» Try it: Scan the lines below for the string "Click" and copy every one that has it.
*** Opening Records supplied ***
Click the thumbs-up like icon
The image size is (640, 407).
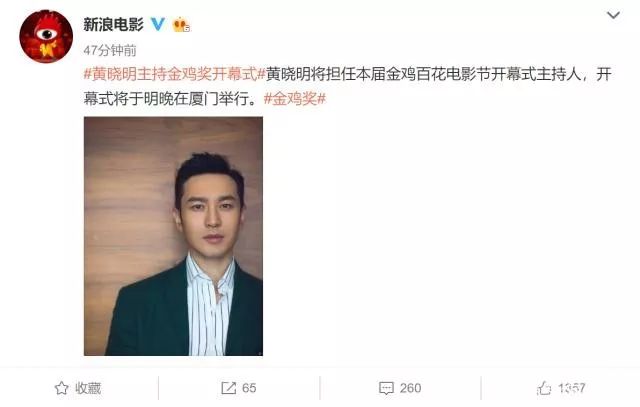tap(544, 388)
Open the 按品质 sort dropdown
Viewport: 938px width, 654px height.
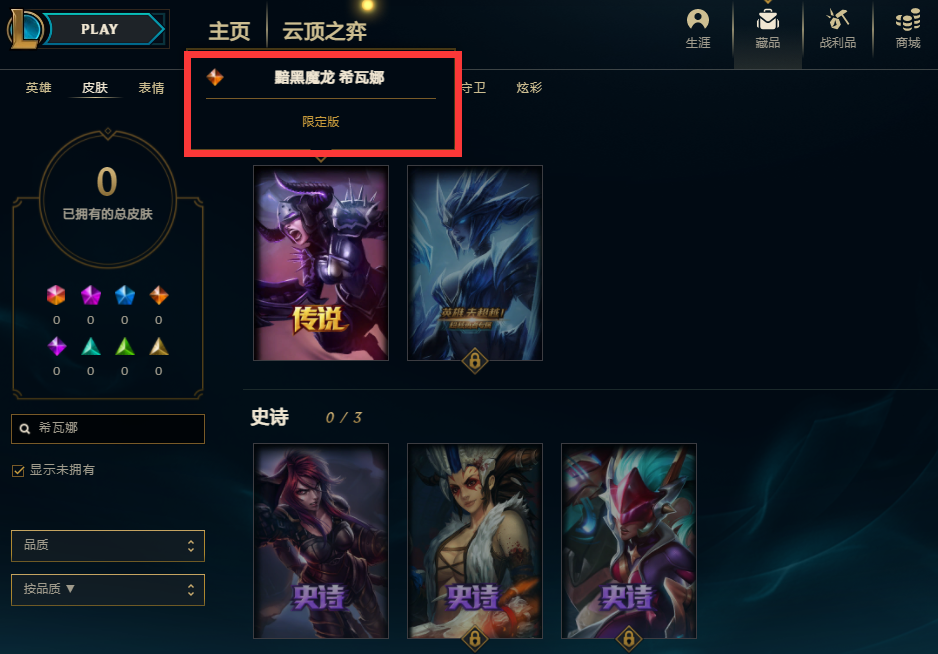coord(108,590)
*** Closing Records supplied ***
*** Opening Records supplied ***
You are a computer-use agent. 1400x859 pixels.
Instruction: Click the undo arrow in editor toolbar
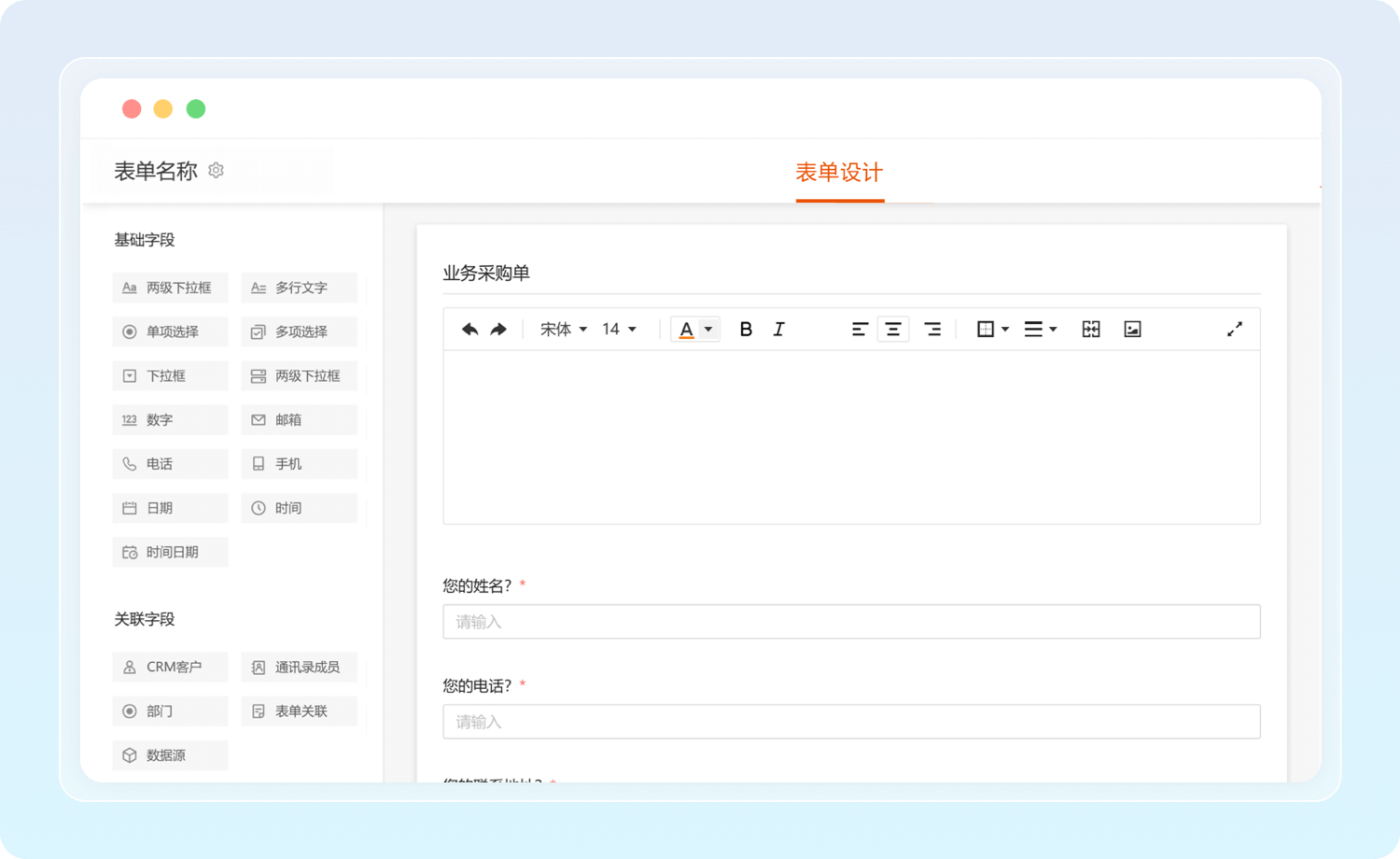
*** Closing Records supplied ***
» Written reply:
Click the thumbs-up like icon
Instruction: Click the undo arrow in editor toolbar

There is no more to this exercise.